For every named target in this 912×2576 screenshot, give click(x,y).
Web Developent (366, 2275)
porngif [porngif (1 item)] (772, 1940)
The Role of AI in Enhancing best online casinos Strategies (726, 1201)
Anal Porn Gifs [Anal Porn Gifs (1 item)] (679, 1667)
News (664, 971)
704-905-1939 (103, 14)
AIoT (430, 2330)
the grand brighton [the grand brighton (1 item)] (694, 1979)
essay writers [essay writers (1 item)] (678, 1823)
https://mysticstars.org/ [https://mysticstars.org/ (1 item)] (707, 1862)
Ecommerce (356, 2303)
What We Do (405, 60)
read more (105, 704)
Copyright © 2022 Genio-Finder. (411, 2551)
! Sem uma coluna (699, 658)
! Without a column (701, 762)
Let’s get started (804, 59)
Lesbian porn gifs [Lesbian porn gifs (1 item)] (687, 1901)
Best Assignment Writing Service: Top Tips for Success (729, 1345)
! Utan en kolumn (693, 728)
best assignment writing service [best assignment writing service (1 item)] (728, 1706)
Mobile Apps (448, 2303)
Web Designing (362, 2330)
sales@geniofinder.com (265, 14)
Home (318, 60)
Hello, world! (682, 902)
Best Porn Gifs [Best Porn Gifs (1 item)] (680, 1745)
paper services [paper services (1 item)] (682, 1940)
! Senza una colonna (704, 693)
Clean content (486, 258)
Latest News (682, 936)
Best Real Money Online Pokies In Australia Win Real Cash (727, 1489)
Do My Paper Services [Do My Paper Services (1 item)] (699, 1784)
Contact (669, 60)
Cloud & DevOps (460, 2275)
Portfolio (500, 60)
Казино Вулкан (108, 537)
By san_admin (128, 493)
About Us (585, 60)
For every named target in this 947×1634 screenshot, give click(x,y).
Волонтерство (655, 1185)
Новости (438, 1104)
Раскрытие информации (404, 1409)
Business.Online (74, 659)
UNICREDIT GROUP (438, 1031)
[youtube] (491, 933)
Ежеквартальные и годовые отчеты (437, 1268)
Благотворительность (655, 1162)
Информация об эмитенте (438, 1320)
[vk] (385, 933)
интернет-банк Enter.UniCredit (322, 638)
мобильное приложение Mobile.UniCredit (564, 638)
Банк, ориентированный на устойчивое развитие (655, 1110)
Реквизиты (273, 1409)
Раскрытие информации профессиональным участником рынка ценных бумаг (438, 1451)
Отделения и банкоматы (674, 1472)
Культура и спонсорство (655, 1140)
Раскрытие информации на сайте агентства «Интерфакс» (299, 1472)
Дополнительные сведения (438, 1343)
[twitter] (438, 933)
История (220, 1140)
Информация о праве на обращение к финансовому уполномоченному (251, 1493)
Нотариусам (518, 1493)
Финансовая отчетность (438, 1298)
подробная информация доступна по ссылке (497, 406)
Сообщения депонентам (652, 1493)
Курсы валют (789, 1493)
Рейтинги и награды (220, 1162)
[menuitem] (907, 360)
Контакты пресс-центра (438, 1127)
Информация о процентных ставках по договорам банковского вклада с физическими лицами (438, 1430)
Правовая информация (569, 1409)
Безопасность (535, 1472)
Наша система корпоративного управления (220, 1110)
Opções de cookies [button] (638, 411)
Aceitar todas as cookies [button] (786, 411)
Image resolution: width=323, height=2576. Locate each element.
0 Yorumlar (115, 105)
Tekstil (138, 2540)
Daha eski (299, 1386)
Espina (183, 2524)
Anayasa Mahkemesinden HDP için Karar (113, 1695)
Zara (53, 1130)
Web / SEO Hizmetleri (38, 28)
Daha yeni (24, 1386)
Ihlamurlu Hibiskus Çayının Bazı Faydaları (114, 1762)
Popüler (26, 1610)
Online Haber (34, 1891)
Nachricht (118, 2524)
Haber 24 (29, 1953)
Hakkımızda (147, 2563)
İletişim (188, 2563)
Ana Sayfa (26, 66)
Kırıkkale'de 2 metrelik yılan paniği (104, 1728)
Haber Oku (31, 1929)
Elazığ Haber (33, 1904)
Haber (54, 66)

┄┄┄┄┄┄┄┄┄┄

-- Short problem --
Can you return, word for word, the entries starting with the line that contains "coluna (699, 658)" and ending with the line that contains "By san_admin (128, 493)", including both of those lines?

-- Correct response --
! Sem uma coluna (699, 658)
! Without a column (701, 762)
Let’s get started (804, 59)
Lesbian porn gifs [Lesbian porn gifs (1 item)] (687, 1901)
Best Assignment Writing Service: Top Tips for Success (729, 1345)
! Utan en kolumn (693, 728)
best assignment writing service [best assignment writing service (1 item)] (728, 1706)
Mobile Apps (448, 2303)
Web Designing (362, 2330)
sales@geniofinder.com (265, 14)
Home (318, 60)
Hello, world! (682, 902)
Best Porn Gifs [Best Porn Gifs (1 item)] (680, 1745)
paper services [paper services (1 item)] (682, 1940)
! Senza una colonna (704, 693)
Clean content (486, 258)
Latest News (682, 936)
Best Real Money Online Pokies In Australia Win Real Cash (727, 1489)
Do My Paper Services [Do My Paper Services (1 item)] (699, 1784)
Contact (669, 60)
Cloud & DevOps (460, 2275)
Portfolio (500, 60)
Казино Вулкан (108, 537)
By san_admin (128, 493)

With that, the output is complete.